Expo Real, the German property industry's leading trade show, is expanding its scope to include infrastructure such as airports, ports and renewable energy. While they have been addressed selectively in the past, growing interest among investors and developers has led to an expanded scope, according to organizers in Munich, where Expo Real takes place each October. Those in the industry signal that infrastructure is becoming increasingly important for both buildings and immediate surroundings.

4. France: Venture buys the Pullman Paris Tour Eiffel

Two years after acquiring the Pullman Paris Tour Eiffel hotel from Amundi Immobilier for €330 million, Morgan Stanley Real Estate Investing sold the 435-room property to a joint venture comprising Batipart Europe, CDC Investissement Immobilier, Societe Generale Assurances and QuinSpark for a reported price of about €430 million, or $504 million. To carry out the deal, Batipart Europe, through its hotel investment vehicle Anama, formed an investment group with CDC Investissement Immobilier, Société Générale Assurances, and QuinSpark, and will act as strategic asset manager. QuinSpark increased its stake and continues to serve as operating partner. Operational management of the property remains with the Accor Group.

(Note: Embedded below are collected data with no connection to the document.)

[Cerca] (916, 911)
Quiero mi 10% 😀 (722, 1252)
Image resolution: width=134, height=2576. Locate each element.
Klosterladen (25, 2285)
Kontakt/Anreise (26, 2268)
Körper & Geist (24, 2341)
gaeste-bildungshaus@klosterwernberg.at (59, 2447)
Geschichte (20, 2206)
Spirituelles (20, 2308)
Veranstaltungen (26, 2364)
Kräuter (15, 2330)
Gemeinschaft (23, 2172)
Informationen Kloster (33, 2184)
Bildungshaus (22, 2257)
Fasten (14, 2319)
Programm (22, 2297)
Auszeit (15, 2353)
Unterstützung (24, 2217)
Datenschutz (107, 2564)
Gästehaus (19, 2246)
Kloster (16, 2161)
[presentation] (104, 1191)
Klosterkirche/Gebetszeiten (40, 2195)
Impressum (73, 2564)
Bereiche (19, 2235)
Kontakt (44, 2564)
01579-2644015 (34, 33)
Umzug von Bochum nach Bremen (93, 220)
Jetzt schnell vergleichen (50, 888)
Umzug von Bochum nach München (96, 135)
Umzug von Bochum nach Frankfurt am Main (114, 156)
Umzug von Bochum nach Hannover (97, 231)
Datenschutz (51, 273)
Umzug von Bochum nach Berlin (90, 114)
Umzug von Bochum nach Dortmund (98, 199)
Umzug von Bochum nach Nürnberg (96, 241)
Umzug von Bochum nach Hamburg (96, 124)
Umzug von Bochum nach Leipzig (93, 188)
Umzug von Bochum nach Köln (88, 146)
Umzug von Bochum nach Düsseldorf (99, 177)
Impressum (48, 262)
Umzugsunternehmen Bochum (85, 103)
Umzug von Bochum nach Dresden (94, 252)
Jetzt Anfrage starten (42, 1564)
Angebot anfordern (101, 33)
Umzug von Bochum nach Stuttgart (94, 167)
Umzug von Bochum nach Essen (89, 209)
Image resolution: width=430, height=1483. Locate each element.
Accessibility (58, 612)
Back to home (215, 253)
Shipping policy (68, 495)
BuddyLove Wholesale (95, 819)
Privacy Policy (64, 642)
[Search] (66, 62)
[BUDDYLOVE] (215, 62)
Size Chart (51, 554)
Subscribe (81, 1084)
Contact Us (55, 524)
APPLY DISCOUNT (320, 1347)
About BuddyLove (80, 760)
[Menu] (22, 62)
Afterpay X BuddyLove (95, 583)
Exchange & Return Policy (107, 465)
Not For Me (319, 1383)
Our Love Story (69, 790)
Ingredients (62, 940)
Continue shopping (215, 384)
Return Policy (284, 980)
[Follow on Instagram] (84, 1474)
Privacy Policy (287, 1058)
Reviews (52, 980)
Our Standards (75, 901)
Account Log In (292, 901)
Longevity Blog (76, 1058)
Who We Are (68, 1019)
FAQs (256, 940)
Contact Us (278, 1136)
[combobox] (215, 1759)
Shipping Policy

5. Canada: After planned office cuts, Ottawa may need space

The federal government is reversing a plan to shed its real estate, with Public Services and Procurement Canada saying new return‑to‑office rules mean more office space is needed as executives begin spending more time onsite later this year. Requirements call for work to be onsite five days a week starting May 4, while other employees are in their workspaces four days a week beginning July 6. PSPC said it is working with departments and agencies to meet those needs by making better use of existing offices, renewing leases and, where necessary, acquiring additional office space.

6. US: Why Stockdale Capital hasn’t given up on malls

The American mall has been hit in recent years by a pandemic, online shopping and multifamily investors prioritizing apartments over storefronts. Against that backdrop, Stockdale Capital Partners joins a growing cadre of developers betting that some of the most valuable retail hubs are being overlooked. The Los Angeles-based firm is targeting retail properties that larger owners have sidelined or sold off, stepping in with fresh capital and a hands-on approach to reposition assets that still sit in markets near affluent and active residential pockets.